The program was - or was supposed to be this one:
Mozart: Sonata No. 14 in C Minor, KV 457
Chopin: Ballade No. 4, Op. 52
Rachmaninoff: Sonata No. 2 in B-flat Major, Op. 36
Schumann: Carnaval, Op. 9
Schubert/Liszt: "Gretchen am Spinnrade" and "Auf dem Wasser zu singen"
It's unclear exactly why Peng changed the order of the pieces, placing the Chopin work in the number-one position after the intermission and then eliminating the Schubert/Liszt transcription altogether. It's also not clear why he did not play an encore for his worshipful audience, but I personally do not think anything could have topped what he had already played. Quitting while you're ahead - way ahead - makes good sense to me.
In the Mozart sonata that opened the concert, one knew this young man knows his way around the works of one of the most challenging the old masters. Peng gave the "rocket" theme of the Allegro a Beethoven-like emphasis while tackling the contrasting subject matter with suave lyricism. Though he could do it if he wanted, he eschewed the boring pointillist articulation that affects so many shallow Mozart interpreters today. Peng's peddling, by the way, was appropriately sparing.
The Rachmaninoff, one of several works in which the composer seems to be searching for a memorable theme, Peng gave us a performance that would have been more appropriate in Hollywood Bowl.

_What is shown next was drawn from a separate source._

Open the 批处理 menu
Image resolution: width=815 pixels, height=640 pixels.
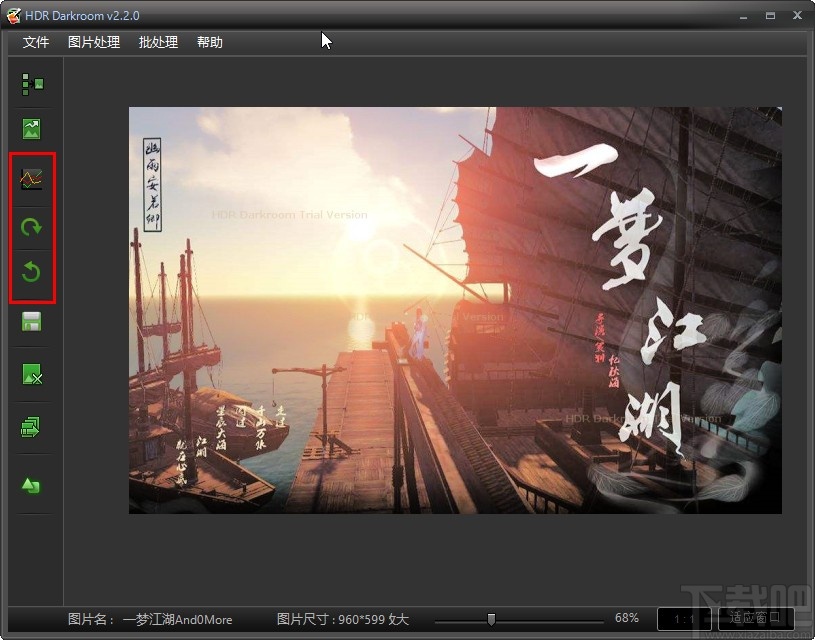tap(157, 42)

One problem with the vaunted acoustics of the Neurosciences Institute is audio-sensory overload whenever someone goes large scale. I could have done without this piece - though Peng played it brilliantly.
After intermission Peng showed his exceptionally keen understanding of both Chopin and Schumann - the latter composer being in many ways more challenging than the former. In fact, Peng's playing of Carnaval was his most impressive achievement. Several moments were profoundly moving. The artist was also careful to project a sense of stylistic unity even as he passed over the 21 distinctly contrasting character pieces that make up this familiar masterpiece.
So, there you have it folks. Another wonderful classical pianist from China.
Oh - did I mention it? Peng Peng is only 14 years old.